Oireachtas Joint and Select Committees
Thursday, 18 October 2018
Joint Oireachtas Committee on Finance, Public Expenditure and Reform, and Taoiseach
Governance and Regulation of Receivers: Discussion
9:30 am
John McGuinness (Carlow-Kilkenny, Fianna Fail) | Oireachtas source
I want to address that point. The fact is that it is a matter of criminal law. I am talking about someone who was beaten up by the economic crash and turned to the contract to try to get some comfort from it, only for that approach to fail miserably while the person in question was busy trying to keep his or her life, business or family together and, at the same time, trying to stave off the actions of a receiver who has no interest in obligation. Such people often do not have the money or the physical or mental disposition to go to court to defend themselves. They presume that because these people are acting in the way they are acting, they must have the full might of the law behind them. We are discovering today that this is not the case. We have learned that the people they are dealing with are not regulated.
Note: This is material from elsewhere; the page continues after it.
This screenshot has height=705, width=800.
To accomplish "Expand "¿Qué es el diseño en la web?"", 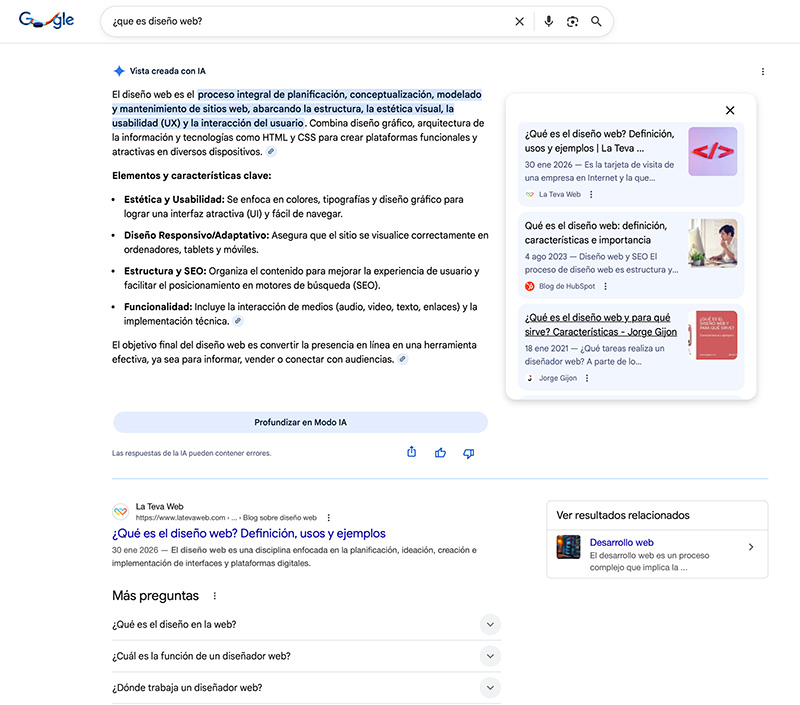I will (490, 625).
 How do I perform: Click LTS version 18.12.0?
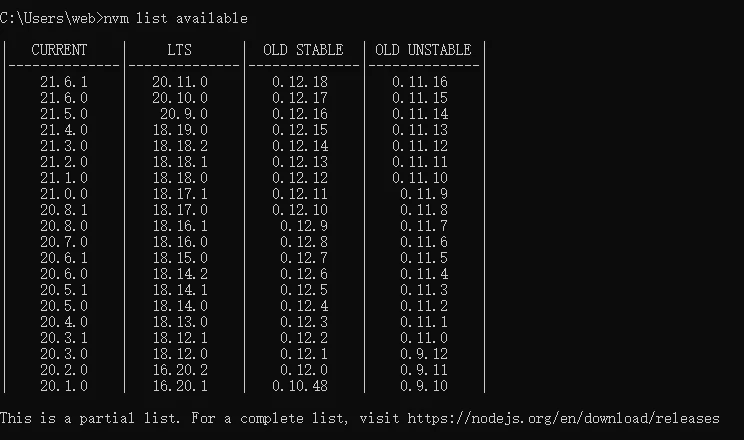point(180,354)
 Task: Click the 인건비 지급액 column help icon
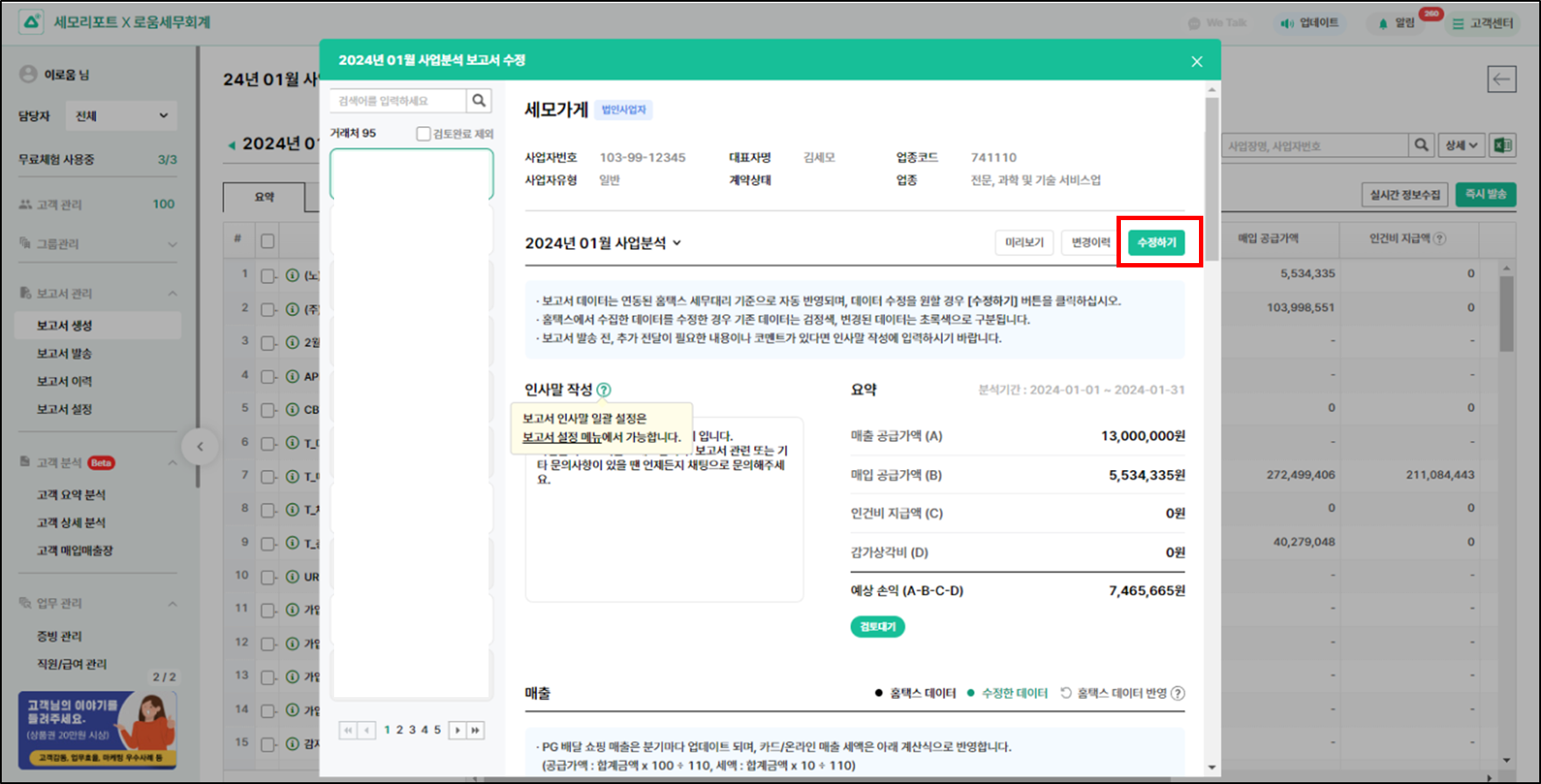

I mentioned a case I took up. It is one of many cases with the same outcome, unfortunately. In that case, the receiver decided to get me off the pitch by sending me a stiff solicitor's letter. I was supposed to buckle at the knees when I received it, but I did not do so. I can imagine that a person who is defending his or her property and family, and trying to keep some of it together for the future, would buckle at the knees in such circumstances. He or she might not have the funds required to continue. I am trying to get a message across about how weak the system is, and how weak the individual is against the might of the lender and one of the big accountancy firms. They are using their money to ensure they get what they want, and they will beat up anyone in the process. That is the reality. I am asking Mr. McKenna to take note of that.